Est-ce une façon de nier que toutes les affinités ne se valent pas et que certaines ne pourraient pas servir de support à ce type de thérapie? Ce serait alors une sérieuse limitation au champ de cette approche car les intérêts spécifiques des autistes se portent aussi bien sur des dessins animés, que sur des livres, des cartes, des bandes dessinées. Myriam Perrin ne le pense pas. Selon elle, il faut au contraire «soutenir les intérêts et les passions quelles qu'elles soient».
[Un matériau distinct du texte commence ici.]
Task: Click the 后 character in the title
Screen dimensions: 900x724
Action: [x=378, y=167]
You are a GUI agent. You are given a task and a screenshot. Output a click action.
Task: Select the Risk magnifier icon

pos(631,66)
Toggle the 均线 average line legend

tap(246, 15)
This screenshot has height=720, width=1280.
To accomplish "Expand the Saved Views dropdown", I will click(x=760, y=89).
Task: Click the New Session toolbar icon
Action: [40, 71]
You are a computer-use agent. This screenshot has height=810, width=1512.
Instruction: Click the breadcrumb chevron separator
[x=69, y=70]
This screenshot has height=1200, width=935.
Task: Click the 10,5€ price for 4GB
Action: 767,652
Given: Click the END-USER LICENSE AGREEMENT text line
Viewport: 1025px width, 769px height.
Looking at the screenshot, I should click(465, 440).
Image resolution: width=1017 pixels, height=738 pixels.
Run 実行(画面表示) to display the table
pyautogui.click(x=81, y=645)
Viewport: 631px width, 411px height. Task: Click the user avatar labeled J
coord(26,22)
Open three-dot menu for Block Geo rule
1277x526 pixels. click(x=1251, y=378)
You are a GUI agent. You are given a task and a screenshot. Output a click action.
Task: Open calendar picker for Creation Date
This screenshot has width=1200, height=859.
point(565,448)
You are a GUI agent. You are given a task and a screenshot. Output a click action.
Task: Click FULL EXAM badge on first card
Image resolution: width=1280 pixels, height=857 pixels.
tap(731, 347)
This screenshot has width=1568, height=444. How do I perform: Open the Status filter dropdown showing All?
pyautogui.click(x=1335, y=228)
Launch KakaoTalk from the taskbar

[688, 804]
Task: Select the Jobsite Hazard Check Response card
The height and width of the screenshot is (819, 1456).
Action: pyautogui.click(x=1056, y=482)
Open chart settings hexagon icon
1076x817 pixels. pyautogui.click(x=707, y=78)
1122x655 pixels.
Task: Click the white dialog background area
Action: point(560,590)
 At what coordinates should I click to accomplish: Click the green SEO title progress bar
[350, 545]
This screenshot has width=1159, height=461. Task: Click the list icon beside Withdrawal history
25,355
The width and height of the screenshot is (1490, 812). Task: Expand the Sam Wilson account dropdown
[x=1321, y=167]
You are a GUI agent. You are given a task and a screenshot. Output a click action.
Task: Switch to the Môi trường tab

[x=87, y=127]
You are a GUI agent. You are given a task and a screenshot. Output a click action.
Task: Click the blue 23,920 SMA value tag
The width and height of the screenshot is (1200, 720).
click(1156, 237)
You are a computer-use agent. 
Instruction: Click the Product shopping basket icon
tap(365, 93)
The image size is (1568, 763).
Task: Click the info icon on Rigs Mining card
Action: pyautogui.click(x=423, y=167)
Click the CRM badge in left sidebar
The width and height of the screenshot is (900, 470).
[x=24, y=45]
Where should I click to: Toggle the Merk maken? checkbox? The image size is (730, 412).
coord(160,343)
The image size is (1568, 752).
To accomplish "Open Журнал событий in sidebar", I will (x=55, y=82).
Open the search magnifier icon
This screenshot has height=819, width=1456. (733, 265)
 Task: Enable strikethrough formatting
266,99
Car la thérapie d'Owen et ses échanges se sont fortement appuyés sur l'utilisation des dialogues (notamment en les rejouant avec lui), des situations et des personnages de ses dessins animés préférés. Notamment en rejouant des scènes avec lui! Le psychologue de Silver Spring (Maryland), Dan Griffin, qui suit Owen depuis qu'il a 13 ans, raconte avoir perçu un changement de comportement spectaculaire: «C'était comme le jour et la nuit comparé à mes autres interactions avec lui.» Et surtout cette constatation saisissante: «Quand il jouait un rôle, il semblait totalement vivant et présent.»
«Nous n'avons pas de mode d'emploi»
Bien sûr les partisans d'une vision psychodynamique de l'autisme se réjouissent de l'intérêt que suscite «l'Affinity therapy» en réaffirmant, selon les mots de Myriam Perrin, «la façon singulière des autistes d'être au monde». De là à y voir la remise en cause des approches comportementalistes, cela semble bien présomptueux. Ne serait-ce qu'en considérant leurs succès visant à réduire les comportements problématiques ou à améliorer l'autonomie. À l'inverse, les comportementalistes auraient tort de rejeter cette nouvelle approche au seul motif que les analystes s'y intéressent.
Finalement, la thérapie par affinité pourrait trouver un écho plus direct chez les parents. Comme le disent ceux d'Emmanuel, un autiste passionné de trains, dans l'excellent documentaire de Marina Julienne et Martin Blanchard qui sera diffusé le 31 mars sur Arte: «Nous n'avons pas de mode d'emploi, on essaye, on voit ce qui marche, on a toujours fait ça.» À charge pour les experts de définir rapidement le champ et l'intérêt de cette thérapie, pour éviter le désenchantement. Ce serait un comble pour une approche née dans les douces notes de La Petite Sirène.